What is VAPT?
VAPT is a combined security strategy that identifies and then attempts to exploit weaknesses.
VAPT cycle:
Vulnerability Assessment (VA): The “Scanning” phase. This is the process of identifying, ranking,and reporting known security gaps in an environment. It tells the client what is broken.Penetration
Penetration Testing (PT): The “Attack” phase. This is a simulated, authorized attack where you (the consultant) attempt to exploit those gaps to gain access. It tells the client how much damage can be done.
What is a CVE?
CVE (Common Vulnerabilities and Exposures) is a standardized list of publicly disclosed cybersecurity vulnerabilities.
Each CVE has a unique ID, a description, and at least one public reference. It is a universal language used by security tools to communicate.
VAPT Lifecycle: The 6-Stage Security Framework
1. Preparation and Planning (Scoping)
Asset Inventory: Catalog hardware, software, and cloud assets.

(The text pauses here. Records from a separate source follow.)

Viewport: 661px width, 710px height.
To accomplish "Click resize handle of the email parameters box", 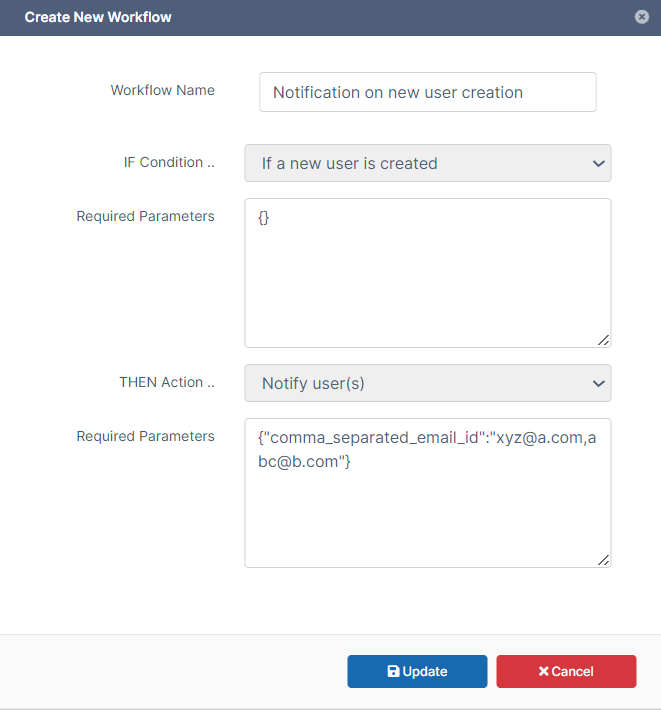I will pyautogui.click(x=603, y=560).
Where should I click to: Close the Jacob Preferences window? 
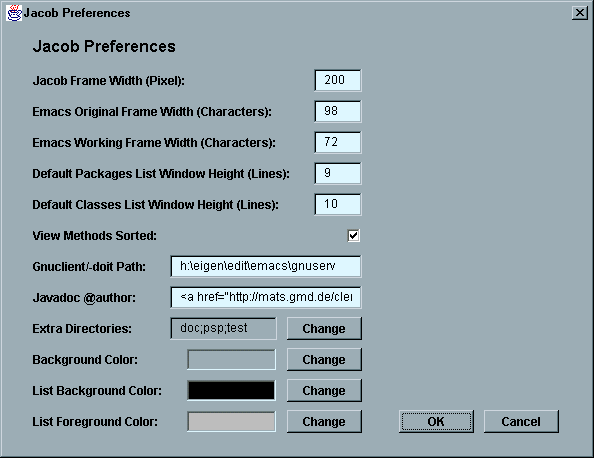pyautogui.click(x=580, y=13)
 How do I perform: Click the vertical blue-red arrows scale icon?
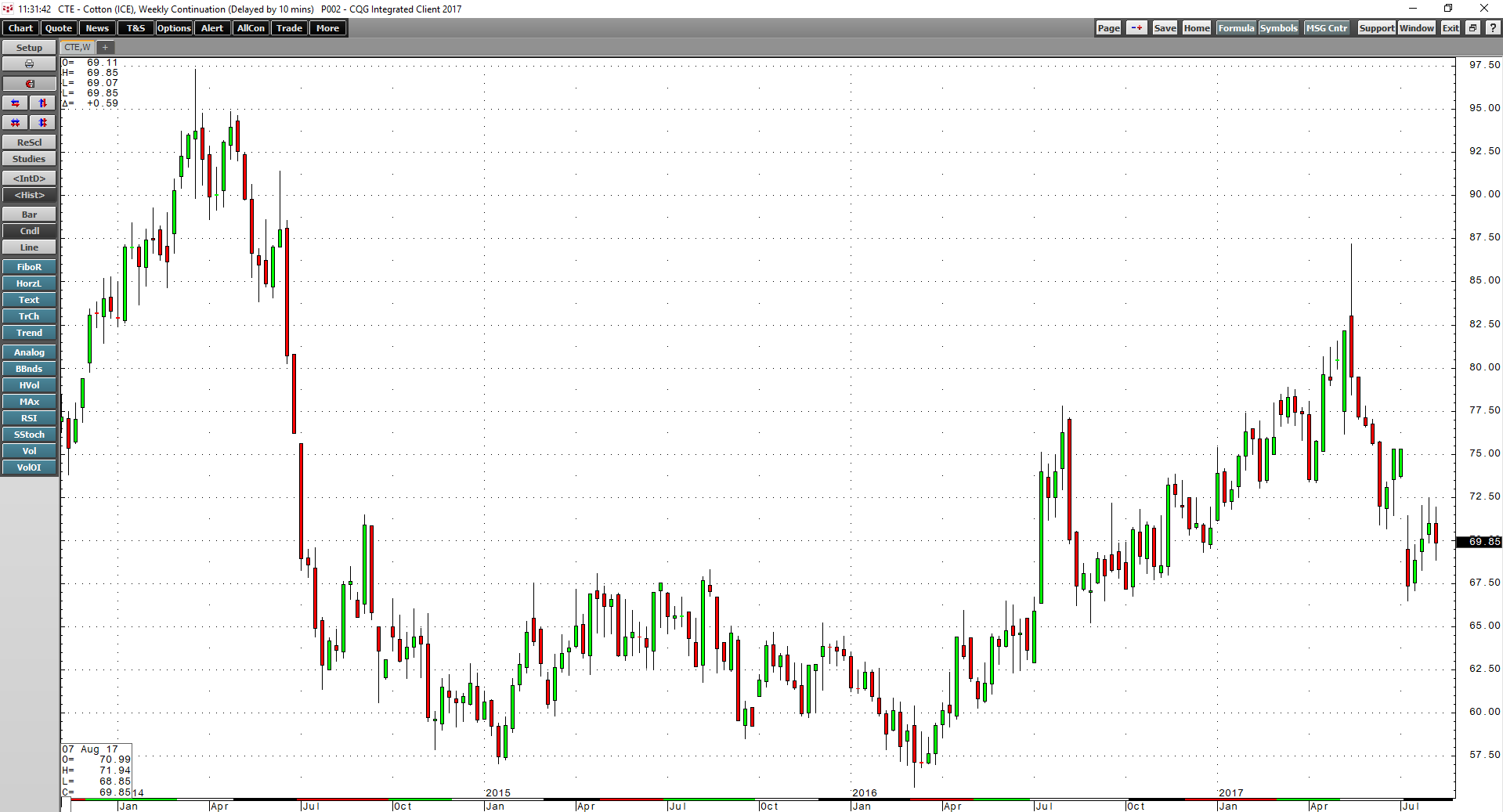pos(42,103)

Define Scope & Rules of Engagement (ROE): Define what is “Off-Limits” (e.g., legacy medical equipment that might crash during a scan) and the testing window.

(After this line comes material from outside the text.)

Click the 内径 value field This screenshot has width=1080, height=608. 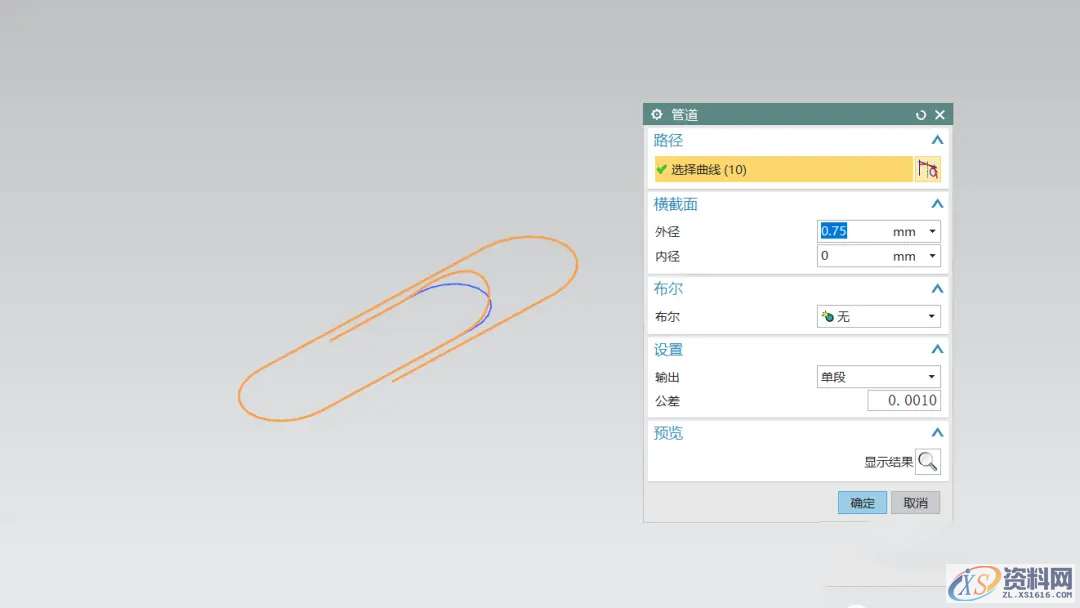pos(850,257)
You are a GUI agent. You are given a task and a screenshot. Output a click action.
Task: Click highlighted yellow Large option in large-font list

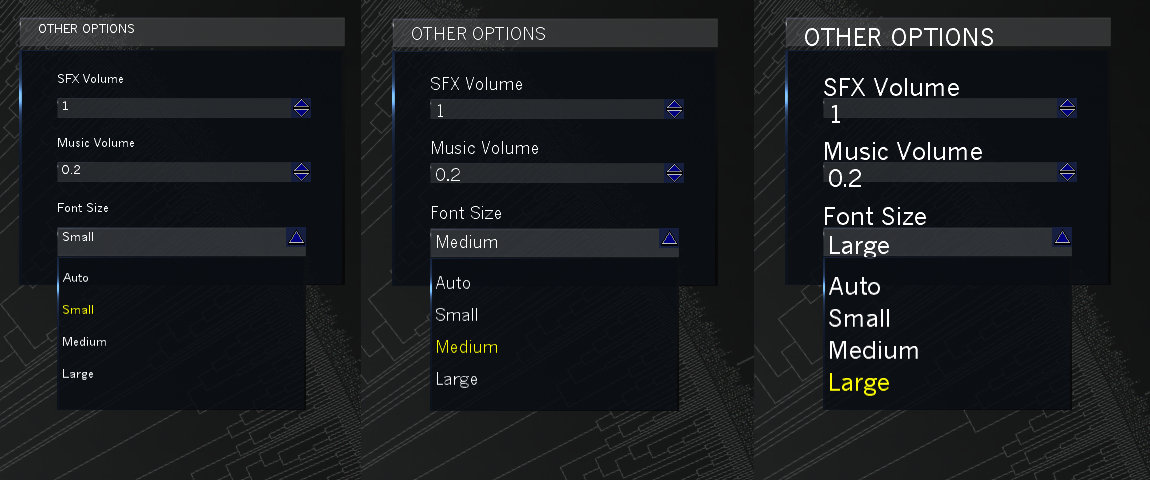pyautogui.click(x=859, y=383)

Threat Modeling: Identify likely attackers and their entry points.
2. Discovery and Reconnaissance
Attack Surface Mapping: Map exposed ports, hidden subdomains, and APIs.
Vulnerability Scanning: Execute authenticated and unauthenticated scans to find CVEs and missing patches.
Information Gathering: Use OSINT (Open Source Intelligence) to find leaked credentials or employee data.
3. Analysis & Exploitation
False Positive Filtering: Manually verify scanner results.
Exploitation: Attempt to exploit the identified vulnerabilities (by frameworks like Metasploit or manual scripts).
Privilege Escalation: If gain low-level access, can you become a Domain Admin?
Lateral Movement: Once inside one server, can you move to the Database or other system?
4. Post-Exploitation & Impact Assessment
Evidence Collection: Take screenshots of successful exploits (without touching sensitive patient data) as proof.
Risk Contextualization: Use the CVSS score but adjust it for the “Business Logic.” (e.g., A “Medium” vulnerability on a core dialysis controller is more dangerous than a “Critical” on an isolated guest Wi-Fi).
5. Remediation and Mitigation
Priority Patching: Apply fixes for the most “Exploitable” paths found in Analysis Phase.
Compensating Controls: Use Web Application Firewall (WAF) rules or VLAN isolation for systems that cannot be patched.
Validation Testing: Re-run the exploit to prove the hole is actually closed.
6. Reporting and Continuous Security
Executive Summary: A high-level view for management.
Technical Breakdown: Detailed evidence for the IT team.
Continuous Monitoring: Approach where security is integrated into the daily IT System/ Network operations.
VAPT Service Engagement Framework
| Service Tier | Focus & Methodology | Primary Deliverables | Pricing Guidance |
|---|---|---|---|
| Foundation (VA) | Automated vulnerability scanning + Manual false-positive validation. | Vulnerability Report & Remediation Roadmap. | Entry Level (Fixed-Scope) |
| Comprehensive (VAPT) | Full identification + Active Exploitation + Lateral Movement simulation. | Proof of Concept (PoC) & Attack Chain Analysis. | Market Rate (Asset-Based) |
| Strategic (Expert) | Hybrid-Cloud + AI Governance + Infrastructure Audit. | Executive Strategy & Compliance Attestation. | Consultative (Scope-Based) |
Engagement Scoping Variables
To provide an accurate estimate, final engagement fees are based on the following:
- Infrastructure Density: Total count of unique IP addresses, subdomains, and live endpoints.
- Architectural Complexity: Presence of containerized environments or specialized legacy hardware.
- Operational Risk: Requirements for testing within specific maintenance windows or on live production systems.
- Compliance Frameworks: Reporting tailored for specific regulatory standards (e.g., HIPAA, PIPEDA, PCI-DSS).